If we examine a worn cylinder, we find that the deepest wear marks are at the top of the cylinder where the top ring comes to rest. Then there is a section in the middle showing virtually no wear. Finally, there are much smaller markings at the bottom of the cylinder, where the top ring again comes to rest.
Why does the top ring do most of the damage? Because the ring’s slight tension against the cylinder wall is increased hugely by the combustion pressure. This penetrates behind the ring, causing it to do its job of sealing-in the combustion gases and transferring heat to the cooling water. This pressure obviously depends mainly on throttle opening rather than engine revs. Planting your right foot down at low engine speeds (lugging) is harmful because low revs equate to a thinner oil film.
The ring behaviour also leads to corrosive wear. The very thin layer of oil left behind by the ring at the top and bottom of its travels is not sufficient to protect the cylinder wall from acids formed by the combustion process. In a hot engine these acids leave the combustion chambers as gases, but in a cold engine they condense onto the walls as droplets.

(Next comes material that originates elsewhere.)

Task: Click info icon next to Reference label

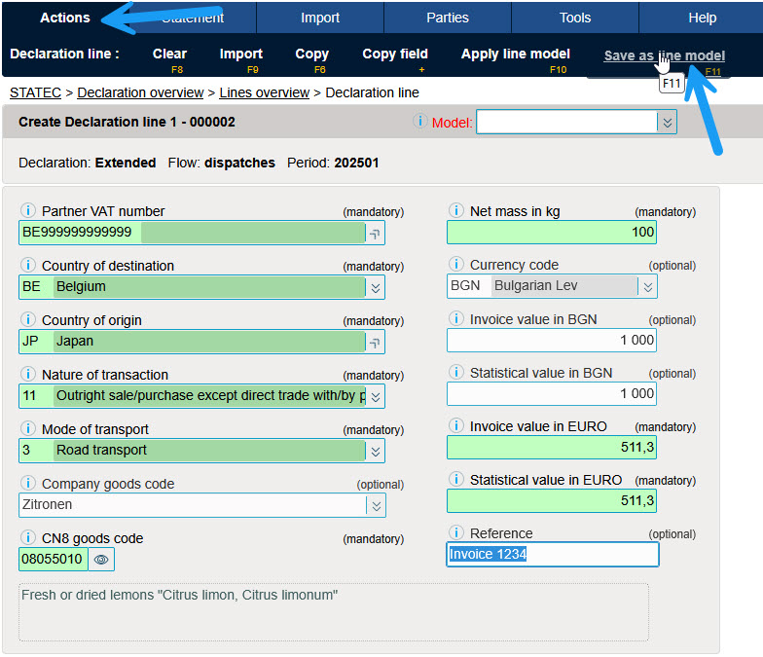Action: pyautogui.click(x=456, y=533)

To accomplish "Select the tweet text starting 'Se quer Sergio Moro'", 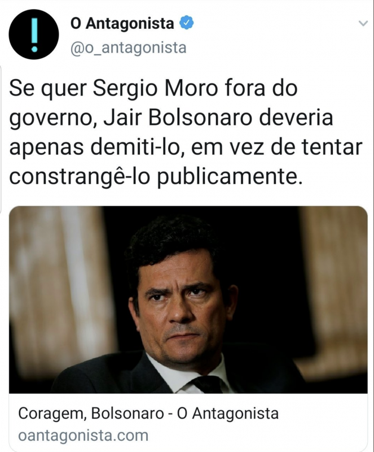I will coord(186,133).
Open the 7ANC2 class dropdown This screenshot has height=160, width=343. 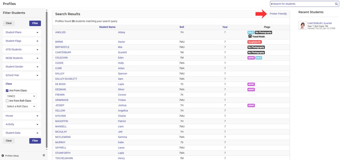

The chief culprits are formic and other organic acids and, if a fuel contains some sulphur, then a vicious acid called sulphur trioxide is also present. Tests have shown that the cylinder walls should be above 120C at the point where the top ring comes to rest, otherwise these acids will condense onto the wall. This roughly translates into a radiator temperature of at least 80C.
Corrosive wear is by far the most problematic, as shown by research done in the US using the radio-tracer method. If a part wears, a proportional amount of the metal will appear in the crankcase oil. If the source of the wearing metal can be traced, measuring wear becomes a simple matter of determining the rate at which the wearing metal accumulates in the oil. This is done by making only the part to be investigated radio-active and then measuring the radioactivity in the oil. The amount of radioactivity in the oil is then directly proportional to the wear of the part concerned. Furthermore, this radioactivity can be measured continuously while a vehicle is travelling and a record can be obtained of the wear as it happens.
When this technique is applied to the wear rate at the cylinder bore, it is found to be temperature dependent, and it is very instructive to look at the wear taking place on a typical journey.
If you start the car in the morning and let it idle for a minute or two with the choke in operation to warm the engine and improve drivability, you experience maximum wear for three reasons:
- The low temperature causes corrosive wear.
- The choke causes an over-rich mixture which allows droplets of fuel to wash some of the oil away from the rings.
- The cold oil does not reach all the parts it has to lubricate.
Now you set off on a journey, travelling through a town. The water temperature gauge rises steadily and the wear rate decreases dramatically to about 50% of the initial rate. It must be remembered that the water temperature is an average value and the stop/start driving typical of city conditions causes fluctuations in cylinder wall temperatures, especially at the top, hence the corrosive wear.
Out in the country, the average speed rises with just an occasional slower section, and the wear rate drops to about 25% of the initial value.
Finally, we reach a freeway and are now able to cruise for long periods at a constant speed. The temperature gauge should remain steady at the normal temperature determined by the thermostat (if it’s working correctly) and under these conditions the wear rate drops to almost nothing. That’s right, if you travel 1000km in a day, most of the wear takes place during the first 15 minutes! For this reason, some hard-working diesel engines have been known to cover more than one million kilometres without needing an overhaul.